Who is in charge of my privacy?

by Doc Searls

It should concern us that most computer users -- ourselves included -- see themselves as dependent variables in respect to large companies' privacy policies, rather than as independent variables.

I mean, it's understandable that big companies think of themselves as In Control. Hey: they are. They should have an obligation to care about users' privacy, and to explain their privacy policies. But why should we behave as supplicants to these companies, or even to governments, in respect to how anybody or anything treats what we regard as private information about ourselves and what we do in the world?

The short answer is that we don't have much choice. For individuals, privacy control tools are still limited. Meanwhile, what needs to be controlled remains nearly unlimited. And intrusive by nature. Cookies, for example. They're these things that live in our browsers and give others the ability to track us like animals. Never mind that these can be used for many Good Things. The fact remains that they are symptomatic of an asymmetry of control ability. What we might generously call a "relationship" with cookie-placers is our ability to forbid or get rid of them. But figuring out what they are isn't easy, or likely to happen.

This all comes up for me because I'm at a lecture by Peter Fleischer, Global Privacy Counsel for Google. (The link is to his blog, not his job.) He's doing a very good job of explaining all the stuff Google does to care about privacy and to Do The Right Thing, whatever that may be. And conditions do vary, all over the world. There's a lot to care and talk about here.

The problem is that Google's perspective is Google's alone. It's a BigCo perspective. Which is fine, as far as it goes. Where it doesn't go, and where it can't go, is toward itself, from the individual. That's the side that needs to be built out -- not just so geeks can control their privacy, can assert their own privacy and information usage policies; but so anybody can do the same thing. Easily.

Personal control over one's own online privacy is important, of course. In fact it's necessary -- but also insufficient to a much larger area of concern and opportunity: relationship.

We have many relationships online. All of them, however, are defined and controlled (sometimes from both sides) within each company's silo. What we don't have are personally controlled global approaches to relationship, including privacy variables.

For example, let's say I want to publish my interest in buying a laptop that weighs less than five pounds and has a 500Gb hard drive, when such a thing is ready. Let's also say I want to do this in the open market, outside any company's silo. I don't want to do it only inside Amazon, or Google, or eBay. I want to do it in the open, and on my own terms. Let's also say that I want to make clear the fact that I have good money ready to spend on this product, and can be trusted as a customer -- but that I not reveal my name or any other information about myself that I don't want to reveal. Let's also say that I actually have relationships with some companies, and that I am willing to reveal that fact just to those companies.

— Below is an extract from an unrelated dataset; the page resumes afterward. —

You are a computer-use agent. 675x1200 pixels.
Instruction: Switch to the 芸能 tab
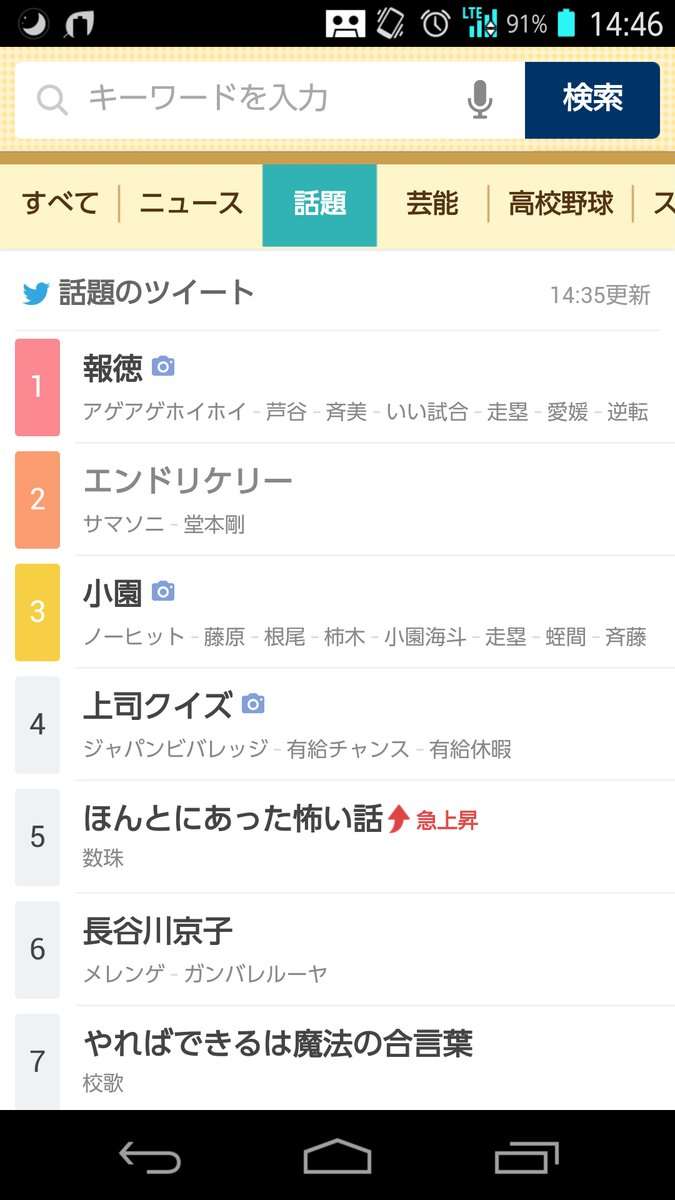[432, 204]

What we're talking about here is selective disclosure in the context of what we might call a personal RFP. Joe Andrieu goes into some detail about what this might involve. It is critical to his case, and mine, that we see the user as the point of integration. One reason we haven't made progress on this is that we all still see companies (rather than individuals) as points of integration. This gives us countless CRM (customer relationship management) systems -- by companies -- each with its own silo. When we want to transcend these silos, we look for one bigger silo, which only compounds the problem. A good example of this is the idea of a national identity system, or a single place where everybody's health care data can live.

The ability of individuals to manage relationships with companies (and organizations, and government entities) -- what we call VRM -- is something that needs to live with ourselves. Nobody else can give it to us. In fact it's a mistake to look for them to give it to us, because then it's not ours. This is something we have to build for ourselves. As we've done with many other piles of code.